Work order:
Give the lines again exactly as they appear, beginning at the one with "Methow Conservancy (33, 2378)" and ending at the last line of the records.

:: Information supplied ::

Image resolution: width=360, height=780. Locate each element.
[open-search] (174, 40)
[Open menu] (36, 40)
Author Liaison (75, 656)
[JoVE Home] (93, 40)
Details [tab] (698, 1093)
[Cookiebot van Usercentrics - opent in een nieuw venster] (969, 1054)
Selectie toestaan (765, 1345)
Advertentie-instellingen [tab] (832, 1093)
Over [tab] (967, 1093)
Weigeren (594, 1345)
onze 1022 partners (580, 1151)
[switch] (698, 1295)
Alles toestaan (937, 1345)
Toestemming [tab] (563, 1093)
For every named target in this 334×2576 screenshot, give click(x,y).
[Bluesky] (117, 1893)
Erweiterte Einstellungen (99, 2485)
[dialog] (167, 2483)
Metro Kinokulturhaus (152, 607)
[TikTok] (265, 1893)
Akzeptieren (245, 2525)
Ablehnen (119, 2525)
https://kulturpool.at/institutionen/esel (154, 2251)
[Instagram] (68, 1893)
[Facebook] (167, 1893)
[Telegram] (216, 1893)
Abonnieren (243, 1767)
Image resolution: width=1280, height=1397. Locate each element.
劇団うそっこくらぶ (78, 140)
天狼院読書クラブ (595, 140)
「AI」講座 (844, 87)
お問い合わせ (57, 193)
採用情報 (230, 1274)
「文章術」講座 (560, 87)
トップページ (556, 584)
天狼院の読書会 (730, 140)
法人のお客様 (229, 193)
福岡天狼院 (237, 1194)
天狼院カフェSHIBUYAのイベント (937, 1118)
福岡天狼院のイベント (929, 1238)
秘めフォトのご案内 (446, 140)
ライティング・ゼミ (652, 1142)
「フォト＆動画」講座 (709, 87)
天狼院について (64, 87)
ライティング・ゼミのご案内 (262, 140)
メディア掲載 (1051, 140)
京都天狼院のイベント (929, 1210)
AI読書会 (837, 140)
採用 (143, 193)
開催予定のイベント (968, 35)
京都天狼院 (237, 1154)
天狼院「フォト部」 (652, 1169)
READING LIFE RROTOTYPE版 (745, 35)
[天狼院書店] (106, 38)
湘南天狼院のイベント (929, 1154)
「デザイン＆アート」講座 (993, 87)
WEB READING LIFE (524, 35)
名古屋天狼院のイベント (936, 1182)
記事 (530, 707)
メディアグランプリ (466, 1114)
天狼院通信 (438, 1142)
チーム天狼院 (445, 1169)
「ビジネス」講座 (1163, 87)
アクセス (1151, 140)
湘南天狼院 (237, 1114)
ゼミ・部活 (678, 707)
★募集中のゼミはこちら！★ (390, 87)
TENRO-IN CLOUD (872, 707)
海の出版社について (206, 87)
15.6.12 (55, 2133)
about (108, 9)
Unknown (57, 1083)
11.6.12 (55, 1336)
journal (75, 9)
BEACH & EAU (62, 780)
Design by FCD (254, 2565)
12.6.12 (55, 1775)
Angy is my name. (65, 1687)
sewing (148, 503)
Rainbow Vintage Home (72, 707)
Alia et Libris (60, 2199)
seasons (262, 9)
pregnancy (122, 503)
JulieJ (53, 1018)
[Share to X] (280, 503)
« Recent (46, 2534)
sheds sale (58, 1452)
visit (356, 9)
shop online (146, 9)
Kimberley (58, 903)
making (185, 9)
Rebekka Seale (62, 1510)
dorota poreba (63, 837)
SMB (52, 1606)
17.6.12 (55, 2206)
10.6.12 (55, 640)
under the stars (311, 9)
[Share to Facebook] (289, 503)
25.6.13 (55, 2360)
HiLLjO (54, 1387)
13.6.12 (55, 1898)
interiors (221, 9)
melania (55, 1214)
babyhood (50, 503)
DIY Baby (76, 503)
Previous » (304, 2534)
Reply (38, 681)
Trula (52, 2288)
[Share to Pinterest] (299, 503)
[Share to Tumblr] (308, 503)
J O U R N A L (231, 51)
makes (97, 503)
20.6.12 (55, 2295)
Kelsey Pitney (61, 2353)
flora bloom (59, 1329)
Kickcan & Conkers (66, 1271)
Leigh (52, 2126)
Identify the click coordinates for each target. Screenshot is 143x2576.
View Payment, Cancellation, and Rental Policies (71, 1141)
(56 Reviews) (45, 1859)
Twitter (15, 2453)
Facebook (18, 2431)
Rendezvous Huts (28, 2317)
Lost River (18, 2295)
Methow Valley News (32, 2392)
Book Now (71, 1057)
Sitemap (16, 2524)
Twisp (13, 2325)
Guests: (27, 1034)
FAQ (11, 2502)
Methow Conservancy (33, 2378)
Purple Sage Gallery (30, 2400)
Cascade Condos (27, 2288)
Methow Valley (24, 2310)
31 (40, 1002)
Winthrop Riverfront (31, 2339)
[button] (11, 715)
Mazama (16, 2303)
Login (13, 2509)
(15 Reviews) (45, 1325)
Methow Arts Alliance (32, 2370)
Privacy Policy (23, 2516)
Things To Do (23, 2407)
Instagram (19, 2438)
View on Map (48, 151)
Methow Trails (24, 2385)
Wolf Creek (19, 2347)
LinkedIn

:::

Task result:
Methow Conservancy (33, 2378)
Purple Sage Gallery (30, 2400)
Cascade Condos (27, 2288)
Methow Valley (24, 2310)
31 (40, 1002)
Winthrop Riverfront (31, 2339)
[button] (11, 715)
Mazama (16, 2303)
Login (13, 2509)
(15 Reviews) (45, 1325)
Methow Arts Alliance (32, 2370)
Privacy Policy (23, 2516)
Things To Do (23, 2407)
Instagram (19, 2438)
View on Map (48, 151)
Methow Trails (24, 2385)
Wolf Creek (19, 2347)
LinkedIn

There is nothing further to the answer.